Coccidioidomycosis (Valley fever) is an environmentally acquired fungal infection endemic to the arid Americas, presenting a growing public health challenge as changing environmental patterns threaten to amplify exposure risks across both established and newly recognized endemic zones. Historically, forecasting efforts have relied on statistical correlations with meteorological variables. These phenomenological models often fail to capture the complex, non-linear interactions between the saprobic (environmental) and parasitic (host) life cycles of Coccidioides, particularly under non-stationary climate conditions. Here, we present a hierarchy of mechanistic Ordinary Differential Equation (ODE) models that explicitly map environmental drivers to the distinct biological stages of the fungal life cycle. We developed successive model iterations, incrementally incorporating soil moisture retention, temperature-dependent growth rates, and wildlife reservoir dynamics, and calibrated them against human case data from various regions of Arizona. We derive a time-variant environmental reproduction number and test how transmission potential fluctuates dynamically with environmental forcing.

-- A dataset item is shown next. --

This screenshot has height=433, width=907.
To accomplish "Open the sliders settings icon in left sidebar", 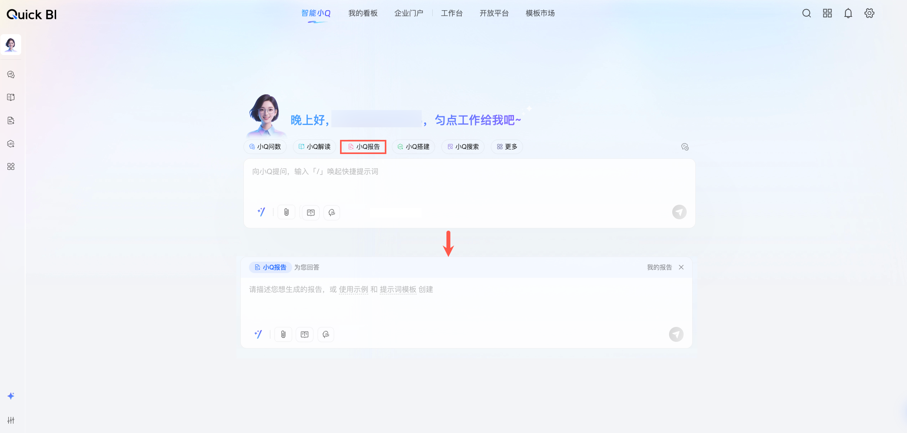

The comparative forecasting analysis, utilizing various statistical tests, information criteria, Relative Root Mean Square Error, the Diebold-Mariano test, and the Modified Diebold-Mariano, shows how the models progress. Mechanistic models based solely on continuous fungal growth perform worse than statistical baselines. By integrating climate data, we increase predictive power to a level comparable to that of the statistical model. Explicitly incorporating a wildlife reservoir as a biological amplifier significantly improves model forecasting over statistical baselines. This framework offers public health officials a biologically grounded tool to predict disease burden and guide targeted interventions responding to changing climate patterns.